Ignacio Mattos — the chef and co-owner of New York’s Estela, Cafe Altro Paradiso, Flora Bar, and Flora Coffee — never felt the need for a pastry chef, preferring to instead handle desserts himself. He once told Grub, “From my perspective, savory cooks have a much more elegant and accurate way of handling sugar,” adding, “If you have a pastry chef who’s trained in many kitchens, it’s difficult and frustrating for them to follow someone else’s vision of how things should be. In a place like this [Estela], there’s not really room for that. I’m not willing to compromise at all.” Then he met Natasha Pickowicz.

The 32-year-old San Diego native is actually a former academic and music journalist, who studied English literature at Cornell and classical music at Columbia. When she moved to Montreal to be with her then-boyfriend, she got a job at a bakery and started writing about food on the side, working as the “Canadian pizza correspondent” for Serious Eats. “I found it to be a lot more rigorous and exciting,” she says. “And I was super obsessed with Montreal-style pizza, which is disgusting but comforting and a total mess but also sort of endearing.”

The Flora Coffee menu is small, reflecting the attention and care put into each bite. Photo: Melissa Hom

Pickowicz took a weekend off to visit New York and stage at She Wolf, Andrew Tarlow’s bread bakery, and bonded with the pastry chef at Marlow & Sons. When a job at the latter opened up, in the summer of 2013, she promptly moved to New York two weeks later. It was one year ago that a mutual friend introduced her to Mattos, just as he was forming his team for three imminent openings: Cafe Altro Paradiso, Flora Bar, and the accompanying coffee shop inside the Met Breuer. Because of the volume of the desserts, he needed to find someone to take the lead, manage a team, and, as Pickowicz puts it, “think about pastries all the time.”

Pickowicz knew that winning over Mattos posed a challenge. “It was intimidating to figure out how to feel vital to him and necessary for the restaurant,” she says. “I believed that about myself, but I needed them to see it. I did a big tasting at Estela, and showed how I could constantly collaborate with the savory side of the kitchen. To have Ignacio involved with pastry, I only see that as a benefit.” His co-owner, Thomas Carter, now calls her “Queen of the Crust.”

The walnut shortbread.

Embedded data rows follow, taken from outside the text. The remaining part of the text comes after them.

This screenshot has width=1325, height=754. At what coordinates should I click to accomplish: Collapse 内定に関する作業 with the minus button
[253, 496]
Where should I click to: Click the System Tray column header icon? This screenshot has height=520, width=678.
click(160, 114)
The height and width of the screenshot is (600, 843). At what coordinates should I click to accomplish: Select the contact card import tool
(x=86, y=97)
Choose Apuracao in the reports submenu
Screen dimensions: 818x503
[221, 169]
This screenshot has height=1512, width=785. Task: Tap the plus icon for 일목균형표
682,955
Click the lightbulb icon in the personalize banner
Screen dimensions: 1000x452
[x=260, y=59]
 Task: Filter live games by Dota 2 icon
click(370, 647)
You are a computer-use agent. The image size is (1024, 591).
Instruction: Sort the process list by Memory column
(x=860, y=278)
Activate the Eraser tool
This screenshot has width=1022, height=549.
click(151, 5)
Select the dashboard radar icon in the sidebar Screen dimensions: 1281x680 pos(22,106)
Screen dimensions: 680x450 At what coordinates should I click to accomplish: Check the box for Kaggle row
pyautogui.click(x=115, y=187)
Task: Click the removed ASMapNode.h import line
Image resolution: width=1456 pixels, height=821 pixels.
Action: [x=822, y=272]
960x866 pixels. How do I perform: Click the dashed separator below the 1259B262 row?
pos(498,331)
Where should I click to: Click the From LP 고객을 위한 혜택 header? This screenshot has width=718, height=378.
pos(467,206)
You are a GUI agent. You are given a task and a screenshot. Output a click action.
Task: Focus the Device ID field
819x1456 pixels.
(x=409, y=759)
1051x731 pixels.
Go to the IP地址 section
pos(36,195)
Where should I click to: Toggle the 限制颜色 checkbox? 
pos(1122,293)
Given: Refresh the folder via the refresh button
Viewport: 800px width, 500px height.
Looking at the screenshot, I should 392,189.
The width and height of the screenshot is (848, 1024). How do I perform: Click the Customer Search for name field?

Photo: Melissa Hom

What makes Pickowicz’s pastries so compelling is that they manage to land in the zone where comfort and familiarity are balanced with a slight novel twist. There’s black cardamom in her sticky buns, sesame seeds in her vanilla-bean pound cake, buckwheat flour in her chocolate-chip cookies, and granola in her shortbread. All of this she bakes fresh each morning at 7 a.m. (She’s also constantly testing new recipes for plated desserts, and many nights, even stays and works service.) Nothing is overpoweringly sweet. “Sugar’s not a flavor,” she says. “So how can we build on the character of a pastry without having the sugar blow out your palate? If it’s not balanced, if it doesn’t feel right when you eat it, and you’re just going to have a stomachache.”

Mattos is a tough boss — landing on a tiramisu recipe took them eight weeks — but the former journalist describes him as a “great editor.” She explains: “I think that he knows how to analyze a dish and strip it away to its truest self,” she says. “You know, I’m a woman. I love things to feel like lush and voluptuous and beautiful, and can really look through all the bullshit and make it more minimalist. His aesthetic creates a sense of mystery.”

The greens pie — one of a few savory items for sale. Photo: Melissa Hom

But Pickowicz openly embraces her femininity, which serves as a good foil to Mattos and Carter’s bromance: “Part of what appeals to me about pastry is that it’s a field dominated by women. I don’t want to generalize, but in my experiences in kitchens, I tend to get a feeling of support and inclusivity and generosity from women that I don’t always see from men, because they’re so wrapped up in their heads and egos. I find women to be more aware and open and organized. The energy at Flora, where there are tons of women not just in pastry but on the line, is very special and sacred and balanced. We’re just here to help the restaurant be amazing.”